I remember a few others that died while I was in LUTH, both young and old, friend and foe. I believe constant exposure to death only served to calcify me and get my conscience more calloused.
This showed up with greater frequency as I grew up.

I got discharged from LUTH and my physical wounds turned to scars. They were not the only scars I carried as there was probably a greater level of scarification and disfigurement in my soul.
I felt, from such a young age, a toxic mixture of anger, insecurity, fear, bitterness, and hate, all mixed with huge doses of passion.

I had already taken my first glass of beer at 7 years (courtesy of my mum’s late kid brother) so this potent mix of emotions saw me push the envelope even further.

I started smoking weed at 13 and started humping prostitutes shortly after. I would chase women twice my age because I liked them (I still like women) and I felt they would understand me more than 13 and 14 year old girls.
I got a gun at 14 while I was in my S.S 1 as a transfer student to Command Secondary School Abakaliki and became very violent and unnecessarily wicked.

I had spent my first 3 years of Secondary School at a junior seminary in Awka. I was stupefied that my father had sent me to Bishop Crowther Junior Seminary in Awka, while my 2 elder brothers were at the Federal Government College Enugu.
We grew up in Lagos and so my first knowledge of Awka was BCJS.

I hated Awka because of that school.

I didn’t believe my dad would do such a thing to me. I mean, the closest thing we had to a priest in my family was a native doctor who happened to be our village head.
He was my father’s first cousin.

In my family we had nothing remotely connected to a connection to an association of any kind with the Church so I couldn’t understand why my father would want me in a place like that.
So I rebelled and began to cause problems.

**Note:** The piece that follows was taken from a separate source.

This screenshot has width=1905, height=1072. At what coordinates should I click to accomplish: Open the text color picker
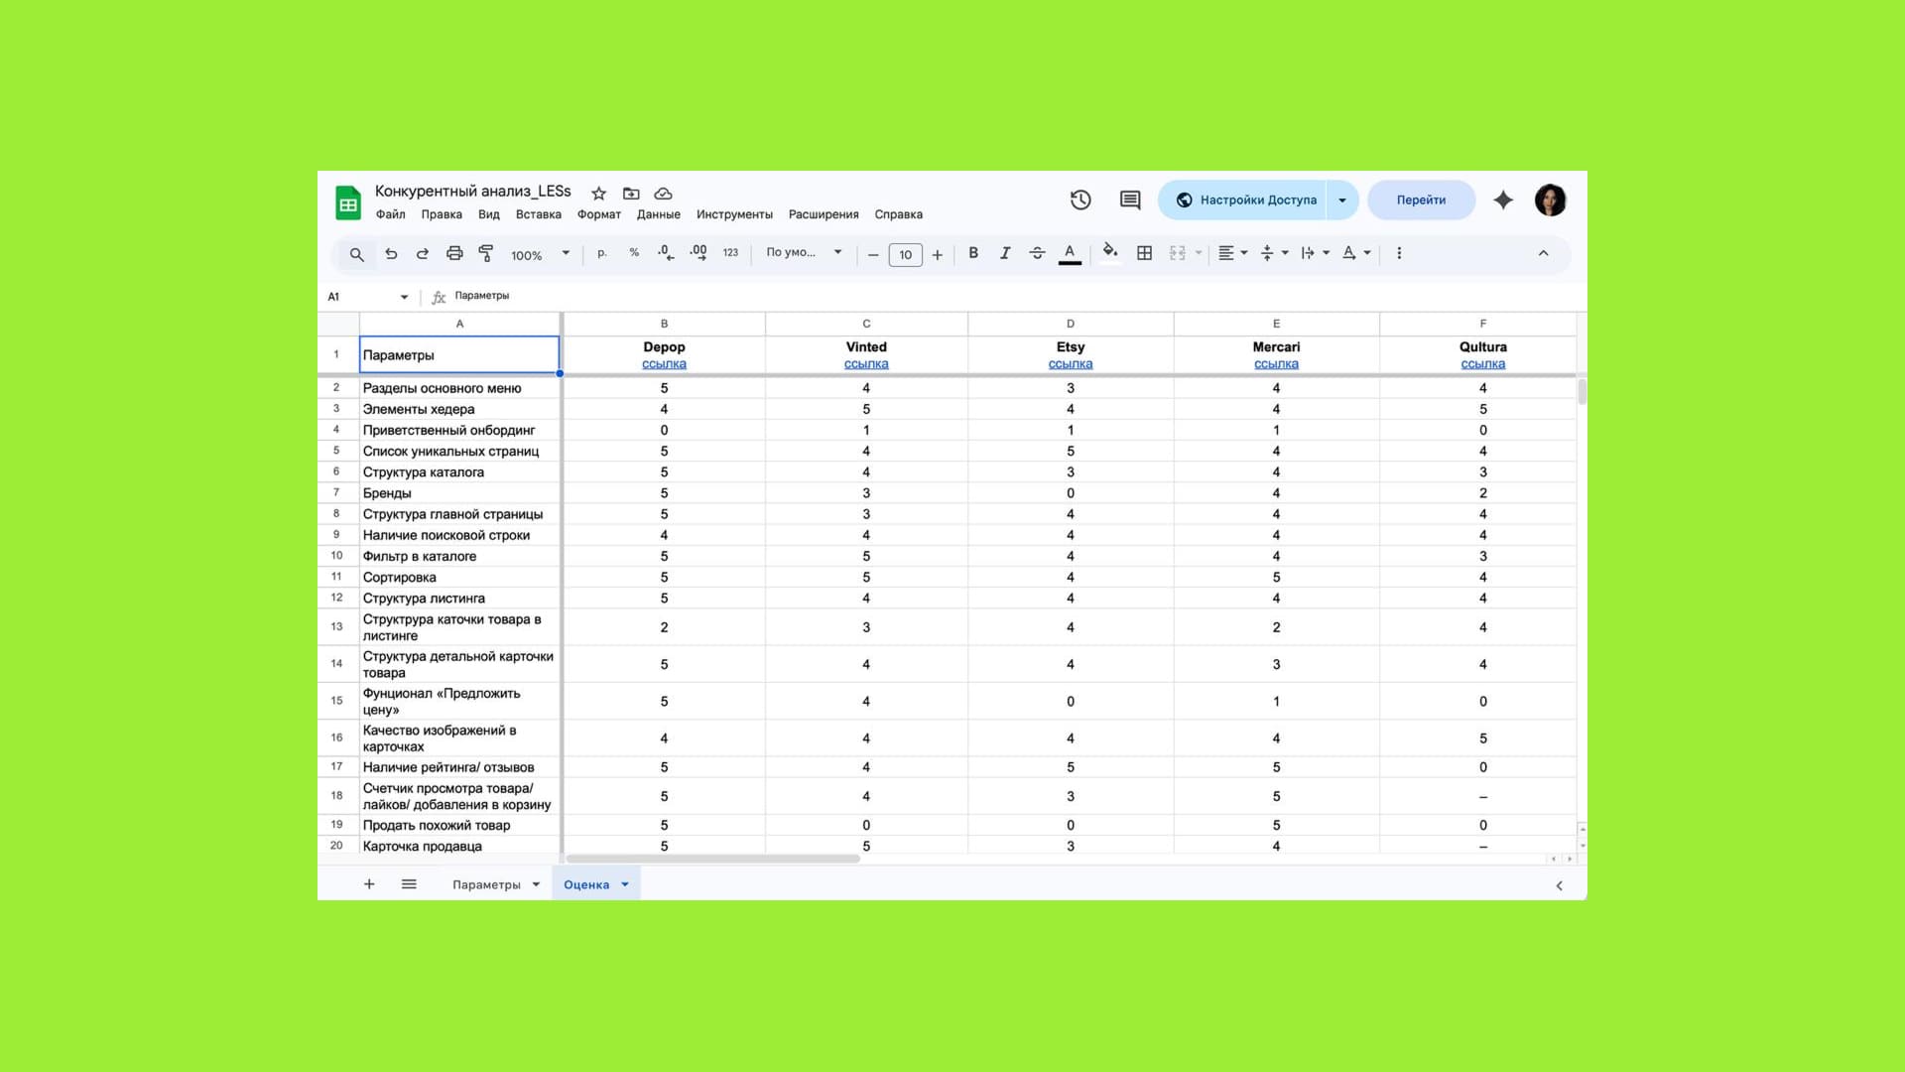click(x=1070, y=253)
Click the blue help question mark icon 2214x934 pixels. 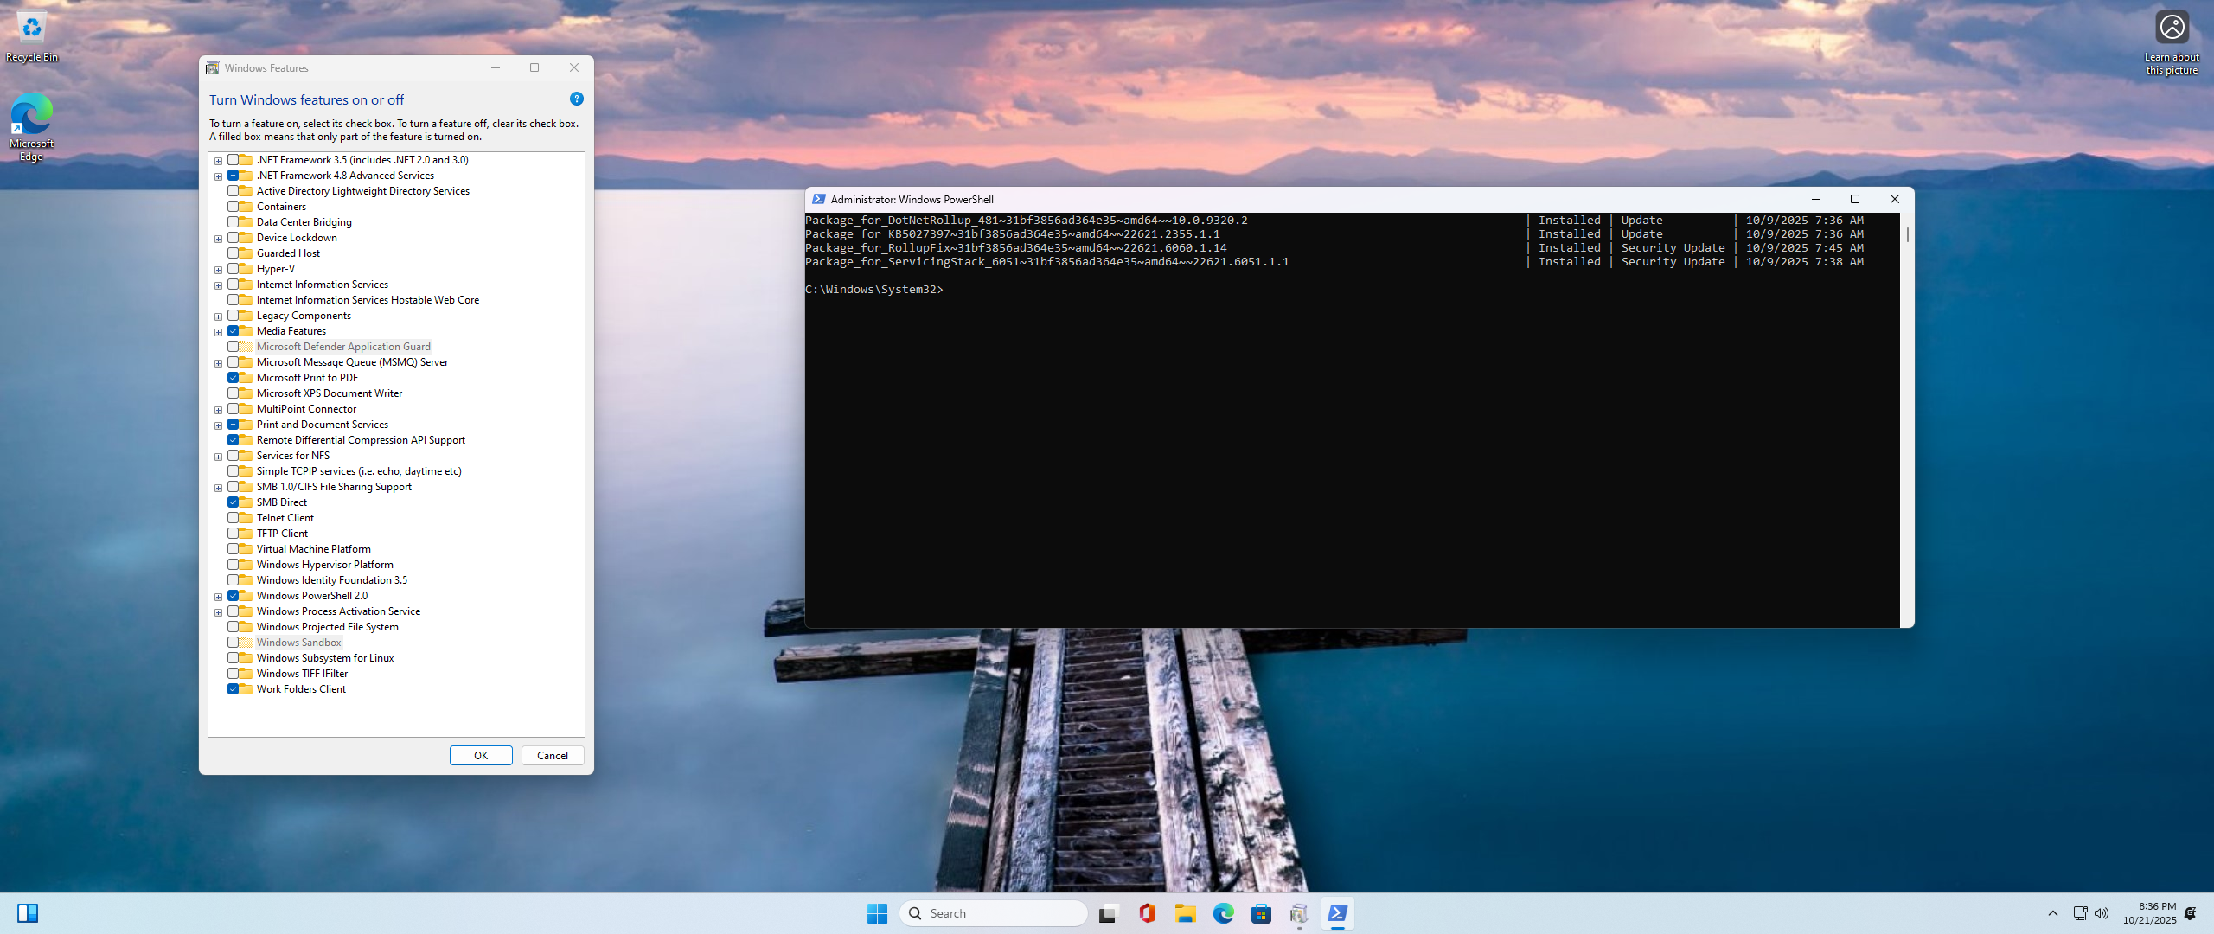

They had to ship me off to a Command Secondary School so the soldiers would straighten me out.

But I got worse.

I started a gang that was involved in almost every act of rebellion at school.
My late friend, Emeka Ngene, who I had given my gun to hold, was one member of my gang. I am still deeply pained at Emeka’s demise because I led him down a steep path only to turn the corner while in the University, but he continued down that path when he got into UNN, even after he graduated. He had left the University and had just gotten admission into a school in Canada to go do his MSc, but he couldn’t resist the urge to go gangbanging. Some guys tried to rob him so he pulled his gun on them to protect his money, and he got shot and killed instantly.

I had other friends like Chuka Okeke, and my onetime guardroom mate, Demo Olusesi, who occasionally joined us in our run-ins with the law.

A while after I transferred to CSSA (Command Secondary School Abakaliki) we got a Commandant, Lt. Col. Ayo Vaughan.

I had already started causing serious problems for the school authorities and I spent a lot of time in the guardroom (detention cells for errant and delinquent soldiers). My constant detention by the A.O (Admin. Officer), Lt. Agada, only hardened me further.

After a spell there I went on a rampage and ended up stabbing and cutting up the only brother of my good friend, Chuka Okeke, because he wasted my time and didn’t quickly bring the cubes of sugar I had asked him to bring me…so I went back to the guardroom.

Lt. Col. Vaughan came in and hit harder

Ayo Vaughan disturbed me and so I thought to disturb him back.
One day I came up with an idea.
I would open the gas tank of his red 1984 Mercedes Benz 230 saloon car that he parked right in front of the administrative block, and dip a whole length of cloth into it, while it dripped with gas I would light the little portion hanging out the gas tank and take to my heels before the fire entered the car and turned Ayo Vaughan’s prized possession into a bonfire.